The higher a person’s ACE score, the greater the impact to their mind and body. A score of 4 or more means a person is 2.5 times more likely to develop lung disease, 4.5 times more likely to have depression, and they are 12 times more likely to be at risk for suicidality.2 As Dr. Burke-Harris mentions, these stats are not only true because those with overwhelming trauma may cope with substances that negatively impact their health. These stats are true because, from childhood, those with a high ACE score have consistently experienced a flood of stress hormones that literally change their bodies, blood, and behavior. As their body works to overcome perceived threats, the stress is literally burning them out and wearing their organs down. Traumatic stress actually kills.
The problem is many children do not have one secure adult to steady them. And if attachment science is true, then those children grow into adults who struggle deeply in the face of adversity and find themselves sitting in the pews of church buildings today. And if the research ain’t lying, 1 in 6 people in local congregations today have an ACE score of 4 or more.

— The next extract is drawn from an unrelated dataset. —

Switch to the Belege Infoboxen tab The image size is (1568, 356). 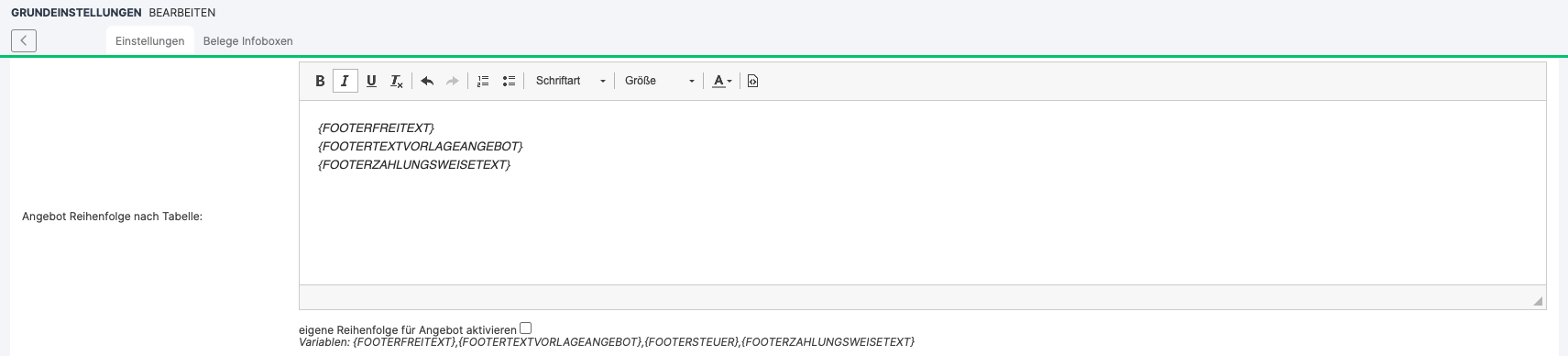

Why This Matters to Faith Leaders
The Church is often on the front line of mental health healing. It is where many wounded souls go for compassionate care. What’s encouraging is that there is empirical data, confirming that religious engagement does foster healing from traumatic stress and wounds.3 Many hurting people recovering from trauma do find the secure attachment they need within faith communities. If you’re tracking with me, then you realize this is what makes it all the more damaging when the local church causes traumatic wounds. This is why casting a light on spiritual abuse and religious trauma matters.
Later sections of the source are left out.